Unfortunately, many women never mention this “personal” problem to their doctors. They falsely assume urinary incontinence can’t be helped or that it is simply a normal part of growing older.
However, self-help steps (see sidebar), innovative medical devices and FDA- approved surgical techniques can help women lead active lives without worrying about embarrassing leaks.
Four kinds of incontinence
The most common type of incontinence, called stress incontinence, happens when a sudden movement, a cough or a laugh forces urine out. Another type, called urge incontinence, is characterized by an immediate need to urinate. Often a woman with urge incontinence doesn’t make it to the bathroom in time. Overflow incontinence occurs when the bladder fails to empty completely, causing the remaining urine to dribble out.

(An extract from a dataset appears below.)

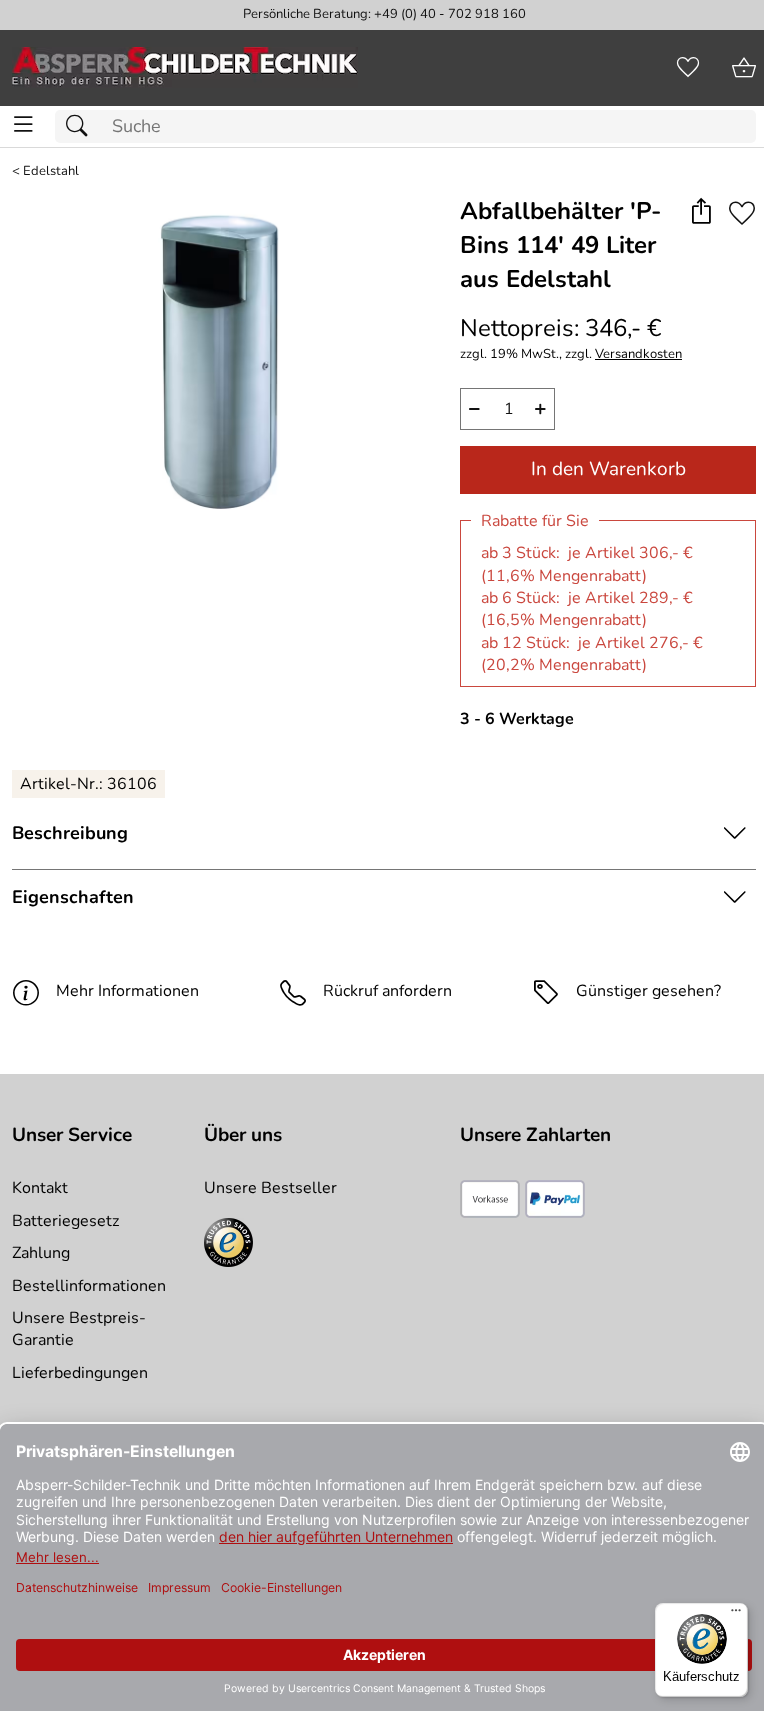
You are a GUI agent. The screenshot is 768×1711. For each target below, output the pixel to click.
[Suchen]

Finally, women who have any combination of types are said to have mixed incontinence.
Why it happens
Many factors may weaken the pelvic floor muscles and contribute to urinary leakage, including childbirth, excess weight, a chronic cough, chronic constipation and the lack of estrogen after menopause. Some illnesses, such as Parkinson’s disease or diabetes, can damage the nerves that regulate bladder function. Medications for high blood pressure, depression and heart disease also may cause incontinence.
Self-help measures are often adequate for women with mild incontinence, but women with more severe cases may benefit from these devices approved by the Food and Drug Administration:
- Urethral plug. This balloon-tipped cylindrical device, about 1/5 the size of a tampon, is first inserted into the urethra, the slender tube that carries urine out of the body from the bladder, and then inflated to prevent urine from escaping. The plug, available by prescription only, must be removed before urination and a new one must be reinserted after urination.

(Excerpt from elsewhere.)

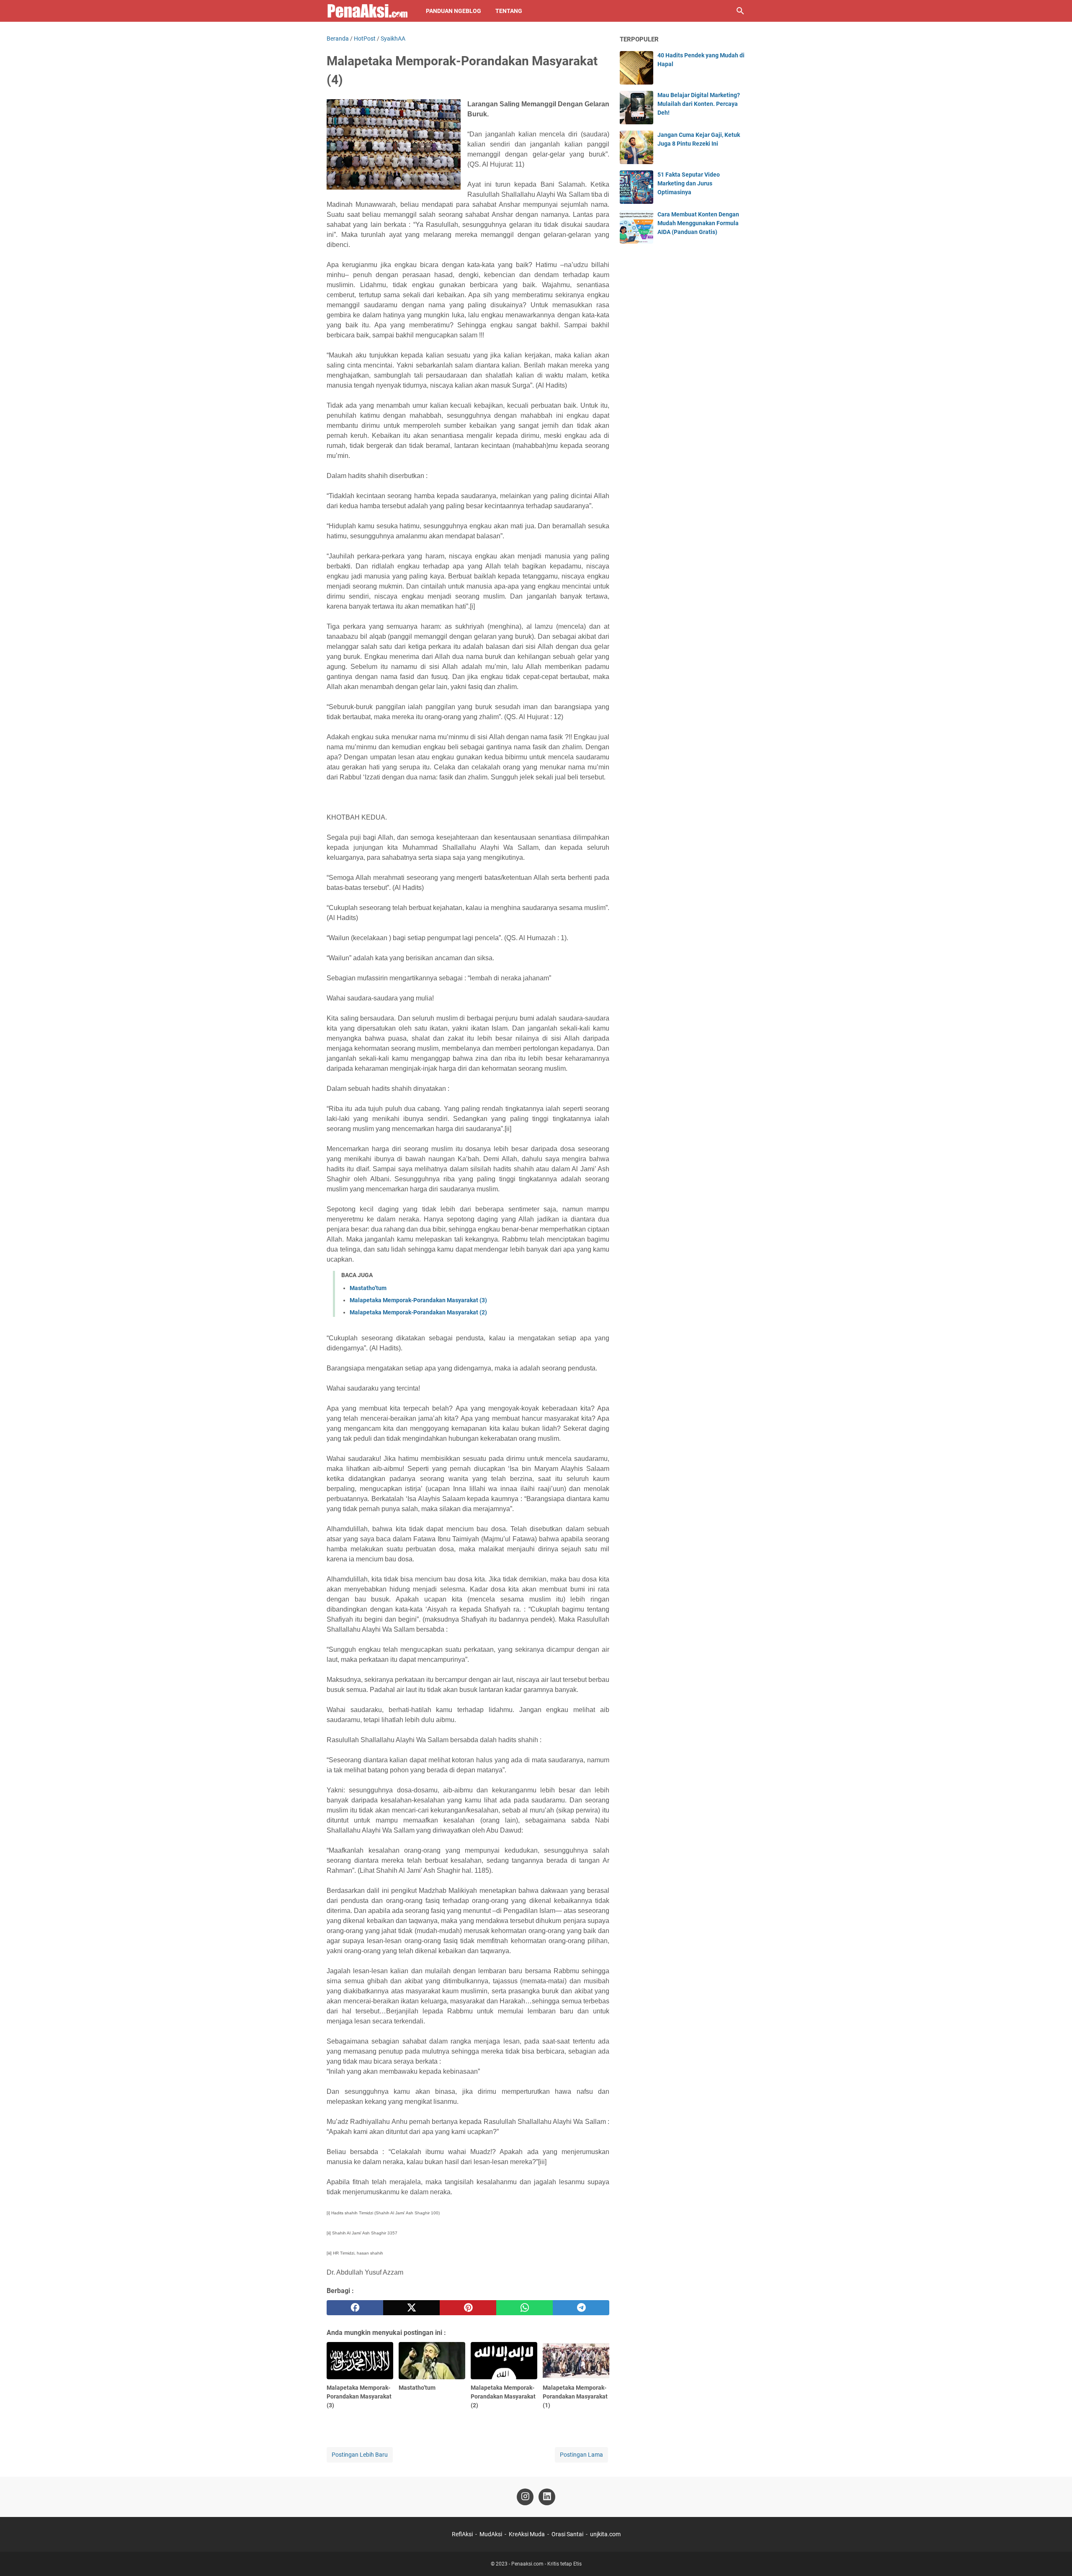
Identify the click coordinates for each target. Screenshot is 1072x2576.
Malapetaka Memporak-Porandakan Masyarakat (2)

- Urethral patch. This small triangular patch has a gel-like backing that adheres to the opening of a woman’s urethra. Like the plug, the patch is available by prescription only and must be removed before urination.

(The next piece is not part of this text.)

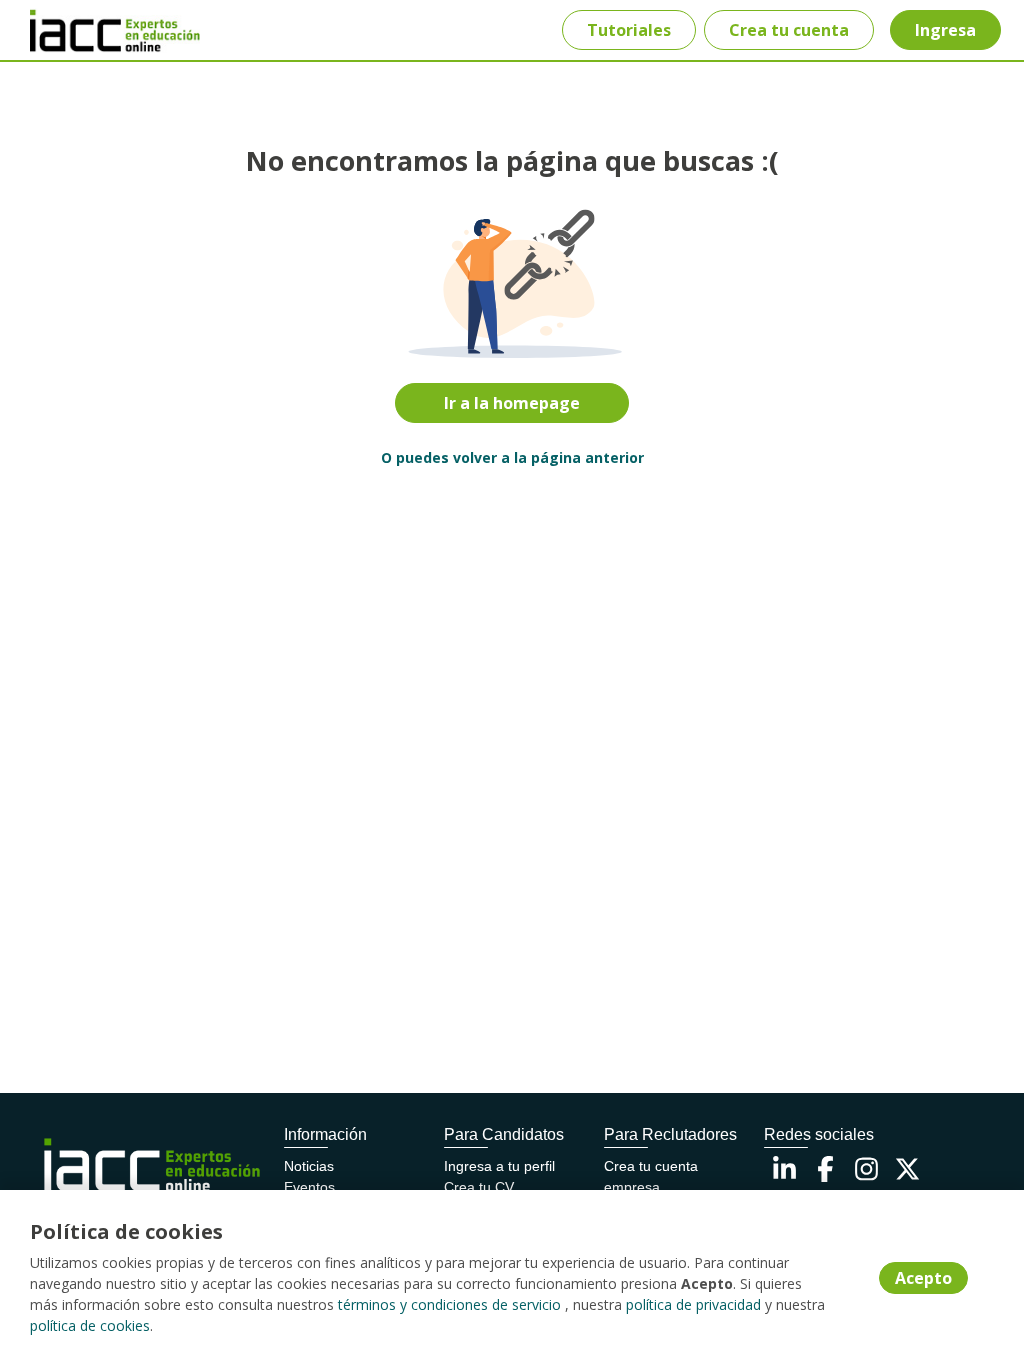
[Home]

- Bladder neck prosthesis. Inserted into the urethra, this prescription device helps keep the bladder neck in place and prevent leaks. The prosthesis can remain in place during urination but must be removed periodically for cleaning.
- Surgical solutions. When incontinence prevents women from enjoying a normal life, doctors may recommend one of several surgical techniques designed to support and/or reposition weakened structures, replace a defective urethral sphincter or remove obstructions. Another option is injecting a bulking agent, usually collagen, into the lining of the urethra. The substance helps the urethra stay closed, increasing its resistance to urine flowing from the bladder. Still another solution requires implanting a stimulator in the spine. The device sends small electrical impulses to the nerves that control bladder contractions.
- Medications, too. Certain medications may relieve incontinence by increasing the bladder’s urine capacity or blocking bladder contractions. Others may tighten the muscles around the urethra.
If you have a problem
Don’t let shyness prevent you from speaking up about incontinence. Work with your doctor to come up with the solution that suits you best.